Problem requirements ▸
Starting at the line that contains "Increase the number of person events", reproduce only the lines through the end of the data, exactly, including both the first and the last; skip the pictures.

☆ ☆ ☆

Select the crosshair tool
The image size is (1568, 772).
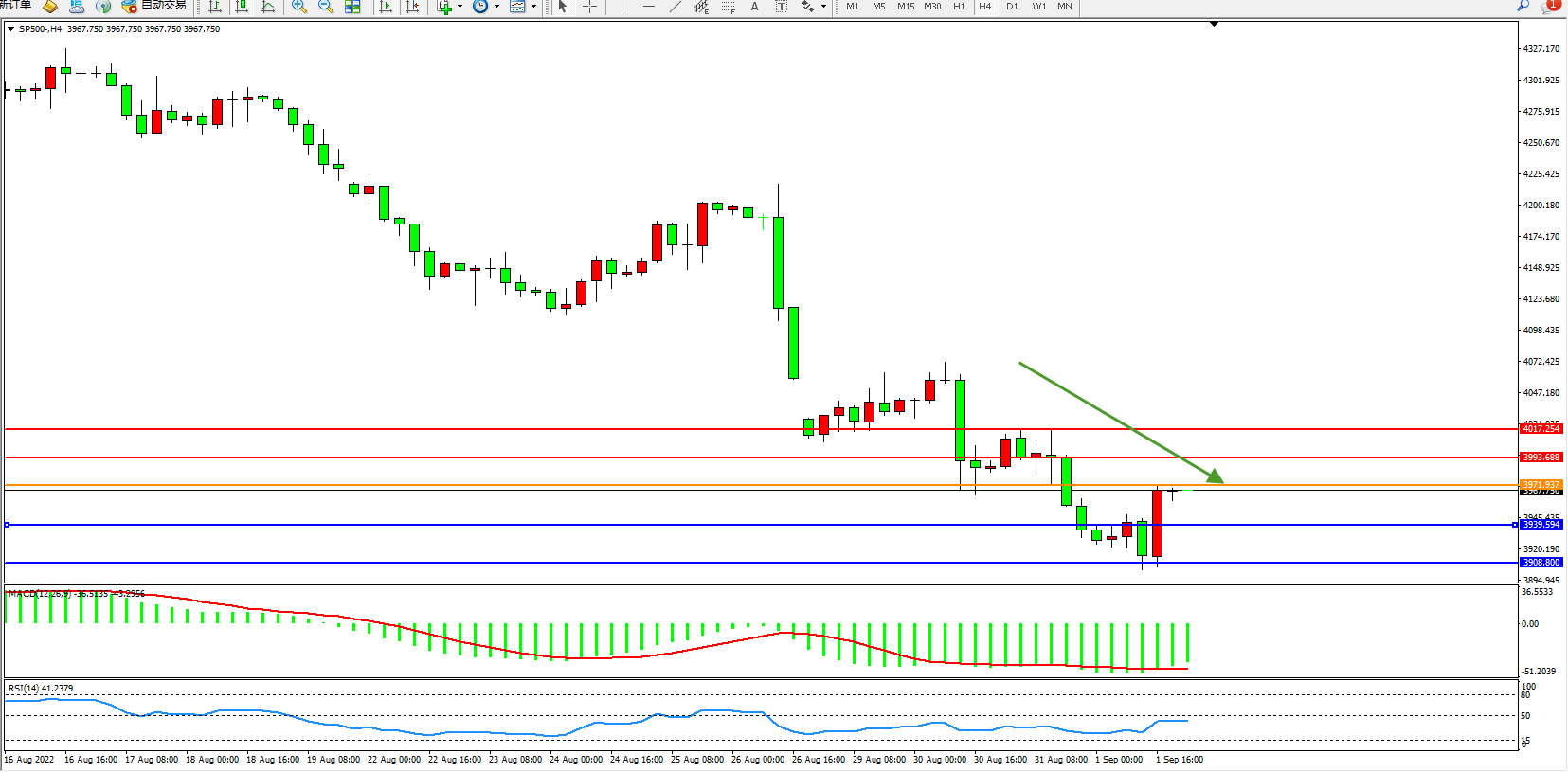589,7
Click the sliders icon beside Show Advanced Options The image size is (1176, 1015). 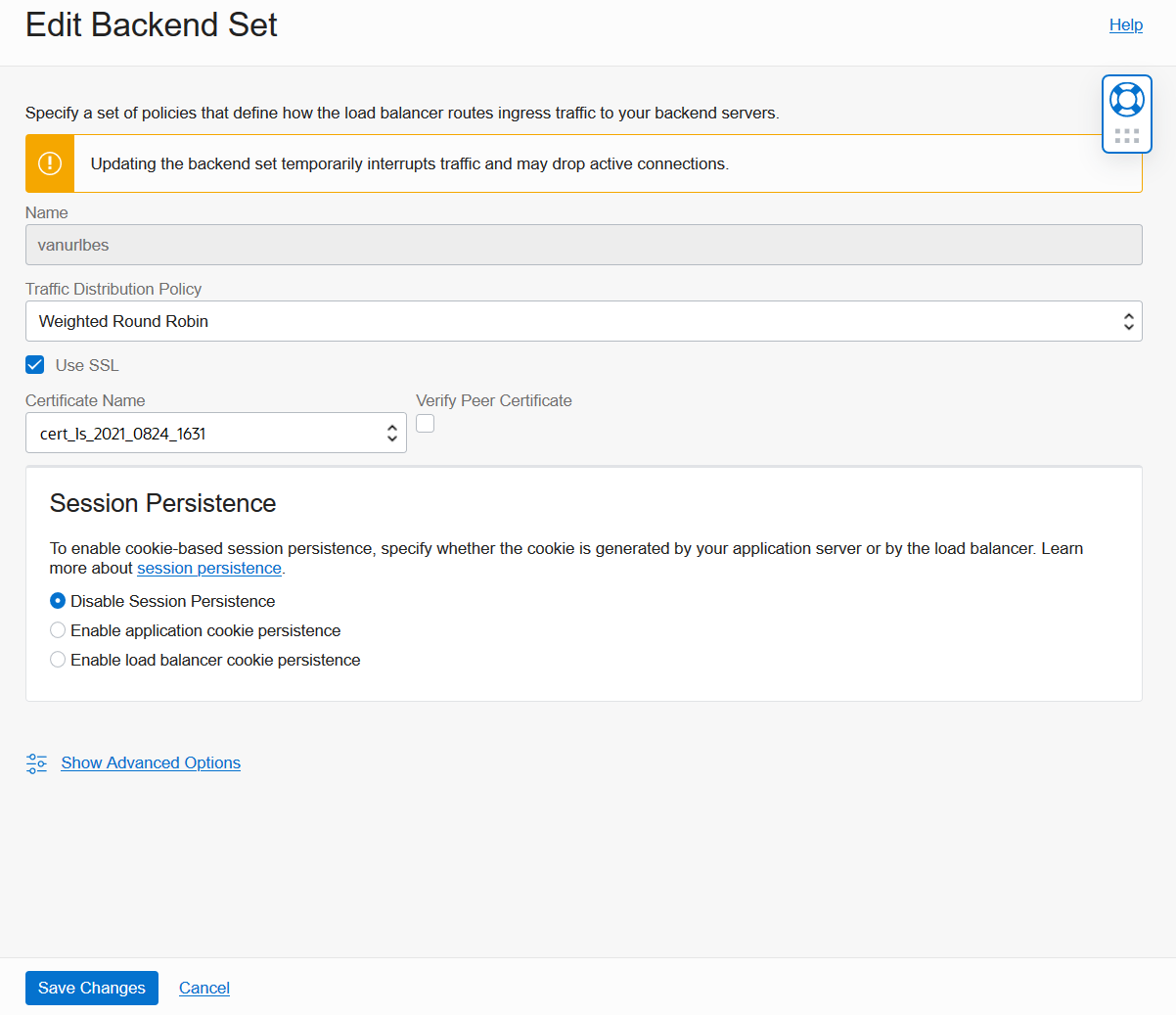click(36, 762)
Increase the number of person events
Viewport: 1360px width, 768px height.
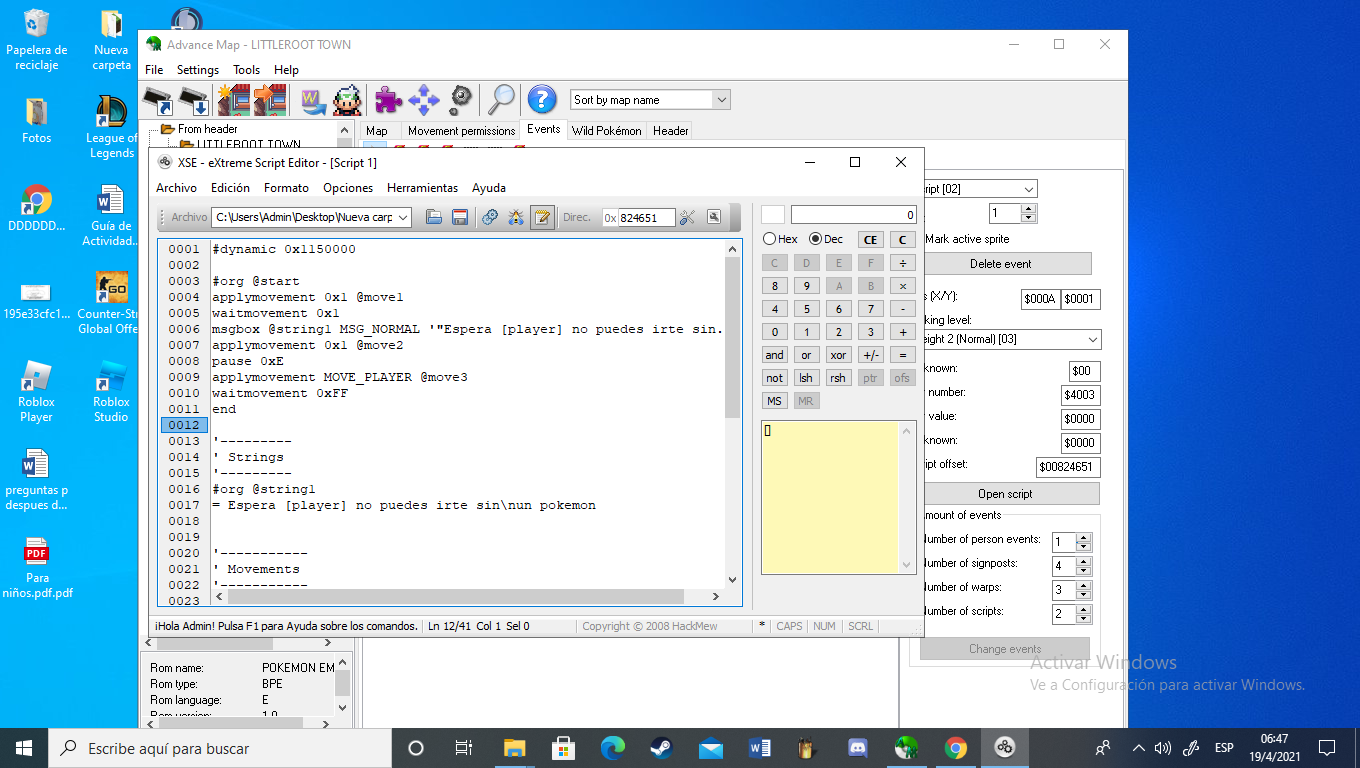click(x=1084, y=537)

☆ ☆ ☆

Written reply ▸
Increase the number of person events
Viewport: 1360px width, 768px height.
click(x=1084, y=537)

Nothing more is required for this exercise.